Several of my liberal friends on Facebook regularly post pictures with some infuriating statement, like “shut up about abortion unless you have a vagina.” Other times they post a poster with an assertion based on facts that seem too good to be true. Usually they post these pictures or posters without comment, which reminds me of the old guidance about keeping your mouth shut and have them think you are an idiot or open your mouth and remove all doubt.
This morning I was confronted in my Facebook newsfeed with a picture titled, “Working moms have more successful daughters and more caring sons, Harvard Business School Study say.” Although my Facebook friend, a liberal former district judge, failed to comment on the study, I decided that, as a defender of working moms, I should examine the article to determine the accuracy of the title.
The article was not in any reputable news site, but rather on something called Quartz or qz.com, and I quickly determined that the evidence in support of the title was flimsy. Because the posting former judge is strong-minded and married to a good friend of mine, I returned to the judge’s Facebook page and cautiously challenged the article:
- As I read the article, it seemed the author was not fairly reporting on the study, but rather advocating for working moms with cherry-picked statistics. The only statistic related to the sons of working moms was that they “are likely to spend more time caring for family members and doing household chores than are the sons of stay-at-home mothers.” That is the sole basis for the headline, “caring sons.” Surely the study contained other info relating to these sons, such as their success in life, but it appears that other info didn’t fit the narrative of the reporter or the Harvard professor. (The link to the underlying “working paper” no longer worked.)
The judge responded:
- Judge – Well Mike Kueber I didn’t have time to read the article I’m too busy working and raising successful daughters and caring sons. (Wink.)

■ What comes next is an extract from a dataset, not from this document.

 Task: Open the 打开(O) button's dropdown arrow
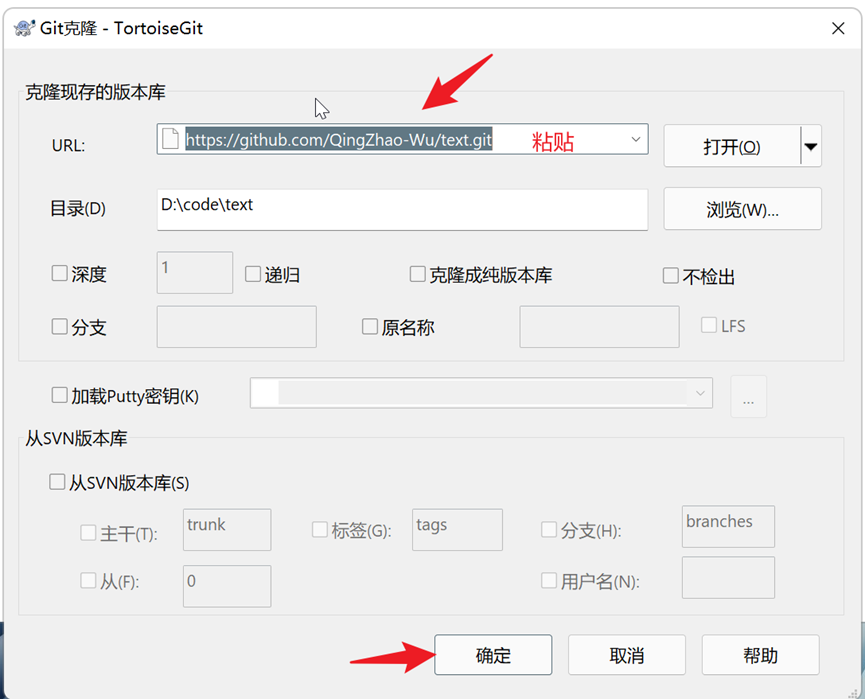(x=809, y=146)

I would have been pissed about her posting something without reading it, but her concluding wink precluded that. So I meekly said:
- “And I spend too much time responding to provocative posters produced not by real journalists, but rather by advocates.”

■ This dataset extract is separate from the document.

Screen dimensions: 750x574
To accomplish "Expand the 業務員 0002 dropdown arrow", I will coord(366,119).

Another friend of the judge added – “You are correct [judge]. I didn’t have to read it either. We live it.”
So I gently chided her – “I’m as bad as anyone when it comes to confirmation bias.”
A second friend of the judge opined:
- “I didn’t bother to read the article. I have always believed that moms working or not should help each other out and not keep trying to prove one is better than the other. I was always there to help out the mothers of Nicole’s friends. I have not been gainfully employed for over 18 years and I believe I have a very successful daughter. She is about to be published with her summer research group in a paleo-botanical journal.”

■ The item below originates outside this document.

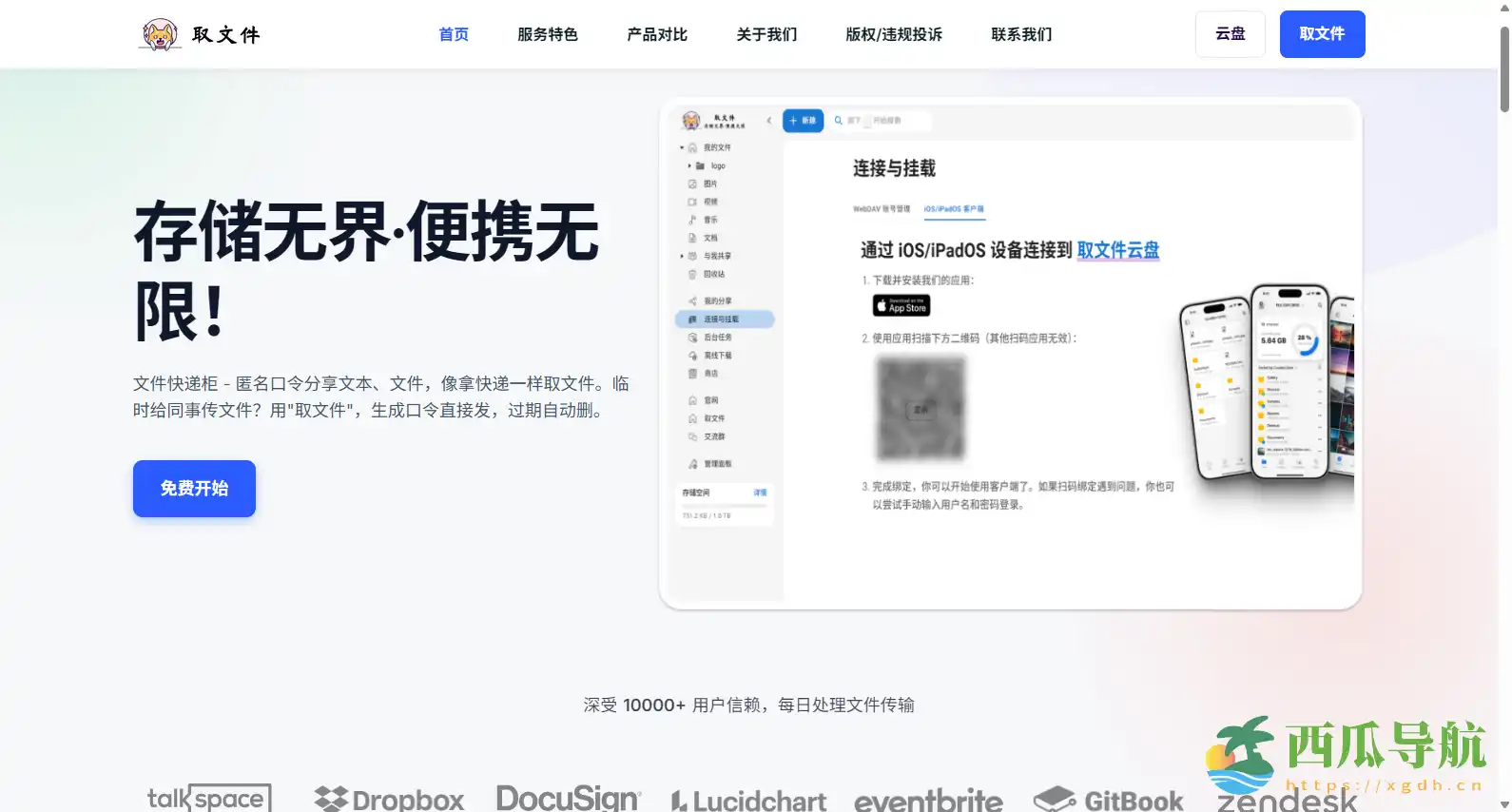Click the eventbrite logo
1512x812 pixels.
(x=928, y=801)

At this point, the judge decided to shift into her politically-correct thinking:
- Judge: You are right Tisha it takes a village!
I didn’t think Tisha was making any Hillary-esque comment about village-raising, so I attempted to clarify:
- “Tisha, I agree with your sentiment that studies like this seem to be divisive. But then again I am quick to point to studies that show kids are much more likely to flourish if they are lucky enough to have both a mom and a dad in the house.”
Meanwhile, the judge loved her village-raising non sequitur so much that she edited into her initial posting as follows:
- “Truth is it takes a village. Whether you work hard at home or in an office or do both!”
That reads like Biden-esque plagiarism on Hillary-esque pablum.
- Be more judicious in expending effort to expose fraudulent Facebook posters when the friend doing the posting hasn’t bothered to comment on the poster.
- Don’t overlook the big picture of the poster, which is to suggest that feminists are raising their daughters to succeed in business and their sons to be care-givers. Not that there is anything wrong with that.